Perjalanan cinta ini bermula pada 1959 ketika Soekarno melakukan kunjungan kenegaraan ke Jepang.

Dalam sebuah jamuan resmi, Presiden Soekarno bertemu dengan Naoko Nemoto, seorang perempuan muda yang dikenal sebagai model sekaligus entertainer. Pertemuan tersebut menjadi awal hubungan yang semakin dekat.

Keduanya banyak berbincang mengenai seni, budaya, hingga hubungan Indonesia dan Jepang. Kedekatan itu kemudian berkembang menjadi kisah asmara yang berujung pada pernikahan.

Setelah resmi menjadi istri Soekarno, Naoko Nemoto memperoleh nama Indonesia, Ratna Sari Dewi.
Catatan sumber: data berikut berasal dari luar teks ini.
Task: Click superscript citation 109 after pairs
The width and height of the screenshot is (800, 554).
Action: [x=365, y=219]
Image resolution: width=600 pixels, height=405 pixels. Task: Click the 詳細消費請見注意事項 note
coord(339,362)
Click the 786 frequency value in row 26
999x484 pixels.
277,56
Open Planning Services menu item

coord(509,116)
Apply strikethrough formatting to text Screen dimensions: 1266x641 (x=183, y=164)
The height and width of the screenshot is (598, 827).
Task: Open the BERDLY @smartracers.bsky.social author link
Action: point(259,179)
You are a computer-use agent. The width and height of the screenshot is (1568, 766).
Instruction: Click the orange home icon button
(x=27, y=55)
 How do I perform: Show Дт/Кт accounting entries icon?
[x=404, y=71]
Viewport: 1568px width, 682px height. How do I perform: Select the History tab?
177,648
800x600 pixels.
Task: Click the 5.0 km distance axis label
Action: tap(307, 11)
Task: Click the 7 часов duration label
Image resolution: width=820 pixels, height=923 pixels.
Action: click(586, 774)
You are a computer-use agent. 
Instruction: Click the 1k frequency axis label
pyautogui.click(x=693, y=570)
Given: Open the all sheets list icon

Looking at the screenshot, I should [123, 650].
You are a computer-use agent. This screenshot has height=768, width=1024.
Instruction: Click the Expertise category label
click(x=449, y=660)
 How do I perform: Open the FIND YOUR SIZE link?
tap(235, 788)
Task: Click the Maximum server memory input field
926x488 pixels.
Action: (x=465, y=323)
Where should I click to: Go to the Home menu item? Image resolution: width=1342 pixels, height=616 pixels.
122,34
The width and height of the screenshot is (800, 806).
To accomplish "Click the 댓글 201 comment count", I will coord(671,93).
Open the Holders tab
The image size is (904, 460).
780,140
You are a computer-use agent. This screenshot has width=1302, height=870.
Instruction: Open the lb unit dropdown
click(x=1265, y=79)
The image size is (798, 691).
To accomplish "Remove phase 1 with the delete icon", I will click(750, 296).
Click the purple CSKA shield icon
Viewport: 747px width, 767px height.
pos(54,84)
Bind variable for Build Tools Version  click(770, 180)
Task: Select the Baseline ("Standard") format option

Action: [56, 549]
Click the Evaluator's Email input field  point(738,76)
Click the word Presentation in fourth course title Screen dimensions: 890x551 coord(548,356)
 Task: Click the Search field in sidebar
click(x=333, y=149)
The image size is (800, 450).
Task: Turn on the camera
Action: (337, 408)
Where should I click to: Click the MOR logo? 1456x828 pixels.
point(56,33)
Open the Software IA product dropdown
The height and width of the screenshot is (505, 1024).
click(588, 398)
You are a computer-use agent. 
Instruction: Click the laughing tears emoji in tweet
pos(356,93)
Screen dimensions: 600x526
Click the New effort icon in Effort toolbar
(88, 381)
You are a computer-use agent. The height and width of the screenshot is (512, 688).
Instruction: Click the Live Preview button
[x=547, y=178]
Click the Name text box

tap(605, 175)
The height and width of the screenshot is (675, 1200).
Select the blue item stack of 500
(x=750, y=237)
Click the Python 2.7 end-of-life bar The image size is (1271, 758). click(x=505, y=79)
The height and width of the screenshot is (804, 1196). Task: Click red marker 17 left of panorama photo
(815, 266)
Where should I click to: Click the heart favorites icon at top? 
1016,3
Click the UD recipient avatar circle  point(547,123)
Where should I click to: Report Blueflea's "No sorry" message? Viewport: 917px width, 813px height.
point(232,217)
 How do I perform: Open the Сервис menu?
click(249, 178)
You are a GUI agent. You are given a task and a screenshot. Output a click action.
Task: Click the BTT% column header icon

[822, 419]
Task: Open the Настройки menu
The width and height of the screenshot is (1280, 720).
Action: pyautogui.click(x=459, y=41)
Menjadi Bagian dari Kehidupan Istana

Sebagai istri Presiden, Ratna Sari Dewi memasuki kehidupan yang sama sekali baru.

Ia harus menyesuaikan diri dengan budaya Indonesia sekaligus menjalani berbagai aktivitas kenegaraan yang melekat pada lingkungan Istana Kepresidenan.

Selain menikmati berbagai fasilitas sebagai keluarga presiden, Dewi juga menghadapi tekanan besar karena setiap aktivitasnya menjadi perhatian publik.

Sebagai perempuan asing di lingkungan politik Indonesia, ia dituntut mampu beradaptasi dengan cepat di tengah situasi nasional yang dinamis.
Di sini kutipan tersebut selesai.